"I do, but I am tied and bound—yes, child, tied and bound. I can't escape; I can never escape; never, never!"

"Father, I am coming to your part of all this in a few minutes, but first I want to speak about myself. Do you dislike the man I love? You don't know him; I do. I have seen him often at the Carringtons. He is strong, and brave and upright; he is not rich, but neither is he poor; he could marry me without taking any fortune with me; he could marry me, yes, me, just as I stand, and we should be happy—happy as the day is long. Father, I won't have that old man, and, what is more, I know that he won't have me. I will tell you what I did yesterday. You and Lady Helen between you broke my heart—oh, I had an awful time! I don't blame you much, but I must—I must say that I blame you a little. I sat in my room until you went out, and then I determined that whatever happened I would live my own life, that I would not be tied and bound to that awful, dreadful stepmother of mine. I saw that she was ruining you, that she was destroying your happiness, that she was making your life a hell to you, and I vowed that she should not destroy mine. I wondered who could help me, I wondered and wondered, and at last a bold thought occurred to me, and I determined to go into the lion's den."

"Child, what do you mean?"

I put my hand on his; his hand was fat and flabby, not the firm, brown, muscular hand that I used to remember.

"I went to Lord Hawtrey," I said very quickly.

He snatched his hand away, stood upright, and looked at me.

"What! you went to Hawtrey—to his house?"

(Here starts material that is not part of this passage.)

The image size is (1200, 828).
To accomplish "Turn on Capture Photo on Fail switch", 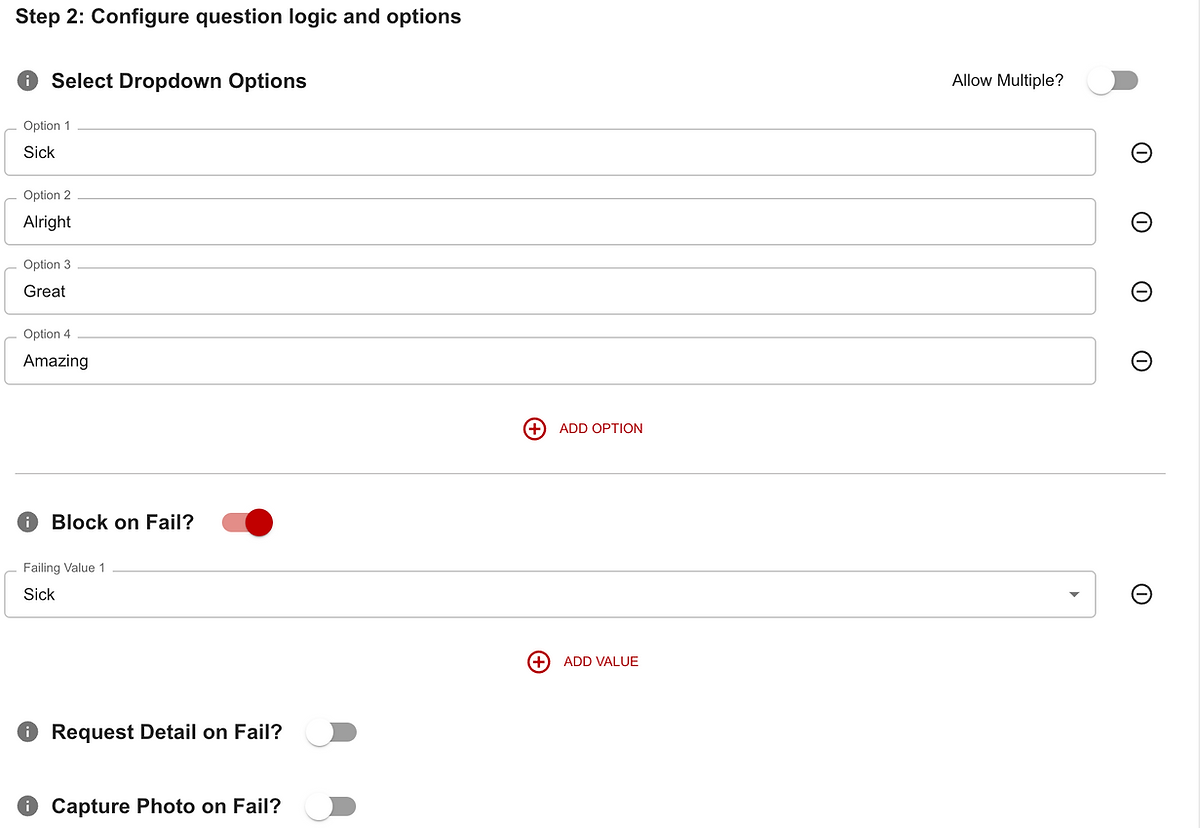I will (331, 806).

"Yes. I found his address on a visiting card. I went there in a taxi-cab; he was out, but I waited for him—he came in presently, he was very nice—oh, yes! I saw him for a minute or two. I said I wanted to speak to him; he told me he could not attend to me then or in his own house, but he would send his sister to me."

"Thank goodness!" said my father.

"Her name was Lady Mary Percy. She was a nice woman; she came and she took me to her house, and there and then I told her everything. I told her about Vernon and about—about her brother, and what her brother had said to me. She was kind, although she said one or two strange things. I could not quite understand her, and some of the things she said stuck in my mind. She seemed to think that I had refused the greatest match in England."